The economic crisis has been a boon for the left-leaning coalition party , the Harmony Center, which represents primarily Russian-speaking minorities in Latvia. For the first time since Latvia regained its independence, an ethnic Russian, Nil Ushakov, 33, will be the mayor of Latvia’s capital.
Kristine Drevina, 34, co-founded a new Latvian center-left opposition party called Jaunlatvija (New Latvia). Most members of the party are in their thirties, and many studied or worked abroad. Together with Ushakov, they represent a new generation of politicians in Latvia–young, progressive and with no immediate ties to the oligarchs. Drevina wants to reorient Latvia away from the blind dominance of unregulated markets and focus on stimulating small and medium businesses.

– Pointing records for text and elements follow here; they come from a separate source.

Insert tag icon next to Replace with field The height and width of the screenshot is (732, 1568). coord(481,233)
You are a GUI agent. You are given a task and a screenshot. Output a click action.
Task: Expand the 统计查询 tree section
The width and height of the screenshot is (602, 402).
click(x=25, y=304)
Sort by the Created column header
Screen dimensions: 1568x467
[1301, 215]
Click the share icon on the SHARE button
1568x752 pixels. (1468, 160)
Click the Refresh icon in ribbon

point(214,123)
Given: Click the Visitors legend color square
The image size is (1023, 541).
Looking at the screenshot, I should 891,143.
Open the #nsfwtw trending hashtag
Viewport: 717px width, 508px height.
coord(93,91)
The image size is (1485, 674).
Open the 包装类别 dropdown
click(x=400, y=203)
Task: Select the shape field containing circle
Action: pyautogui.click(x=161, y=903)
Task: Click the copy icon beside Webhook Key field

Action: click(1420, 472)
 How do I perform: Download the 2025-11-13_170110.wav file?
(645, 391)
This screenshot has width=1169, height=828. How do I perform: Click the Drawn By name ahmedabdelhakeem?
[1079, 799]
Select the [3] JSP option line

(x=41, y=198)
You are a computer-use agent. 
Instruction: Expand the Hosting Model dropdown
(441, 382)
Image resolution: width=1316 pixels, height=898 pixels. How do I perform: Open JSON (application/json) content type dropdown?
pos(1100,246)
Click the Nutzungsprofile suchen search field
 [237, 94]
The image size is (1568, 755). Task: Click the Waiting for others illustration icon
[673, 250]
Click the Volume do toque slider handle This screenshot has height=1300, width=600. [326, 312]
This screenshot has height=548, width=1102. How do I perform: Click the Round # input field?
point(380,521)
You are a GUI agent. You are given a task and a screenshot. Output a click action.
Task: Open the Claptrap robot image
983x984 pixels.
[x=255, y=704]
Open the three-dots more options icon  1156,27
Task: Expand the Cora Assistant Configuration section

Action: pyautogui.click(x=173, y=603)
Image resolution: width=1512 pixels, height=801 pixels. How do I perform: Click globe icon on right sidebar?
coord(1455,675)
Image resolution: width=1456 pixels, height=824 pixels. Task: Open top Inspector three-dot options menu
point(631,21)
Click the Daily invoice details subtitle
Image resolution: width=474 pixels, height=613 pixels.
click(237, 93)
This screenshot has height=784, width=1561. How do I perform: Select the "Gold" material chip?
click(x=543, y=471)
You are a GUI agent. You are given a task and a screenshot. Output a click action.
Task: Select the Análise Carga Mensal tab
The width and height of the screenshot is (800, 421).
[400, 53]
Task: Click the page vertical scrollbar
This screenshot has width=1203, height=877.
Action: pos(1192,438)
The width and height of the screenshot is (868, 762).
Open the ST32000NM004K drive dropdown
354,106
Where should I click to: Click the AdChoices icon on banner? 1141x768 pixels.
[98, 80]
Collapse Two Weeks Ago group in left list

Most Latvians expect a difficult winter, and potentially more social unrest, once high heating costs and reduced pensions begin to severely impact the elderly and the poor–and when unemployment benefits run out for the first wave of recipients.
Dagnija Kamerovska, director of a homeless shelter in Riga, reported sharp increases among two new groups in May: experienced and educated men and women in their forties. One soup kitchen reported feeding occasional teachers and former bank employees in June.
Many Latvians believe that the recent boom was damaging to the national psyche. From entrepreneurs to teachers to farmers and the unemployed, a surprisingly high number of Latvians said in May that, in the past five years, they’ve felt their country was headed in the wrong direction. They hope their country will emerge from this economic downturn with a more sustainable, diverse economy and a more inclusive political vision.